▶ [WHAT NEEDS TO BE DONE]
Format the lines as a JSON list of strings, one string per line and no blank lines, starting at the line containing "Select the hole 18 header cell" and ending at the line containing "Action: 533,614".

▶ [INPUT]
'''
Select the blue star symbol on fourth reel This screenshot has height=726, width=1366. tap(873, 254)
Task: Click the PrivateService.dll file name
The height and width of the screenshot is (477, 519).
'''
'''
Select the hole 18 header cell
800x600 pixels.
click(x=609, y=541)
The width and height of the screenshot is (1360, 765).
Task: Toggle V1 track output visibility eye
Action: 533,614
'''
▶ [FINISHED TASK]
[
  "Select the hole 18 header cell",
  "800x600 pixels.",
  "click(x=609, y=541)",
  "The width and height of the screenshot is (1360, 765).",
  "Task: Toggle V1 track output visibility eye",
  "Action: 533,614"
]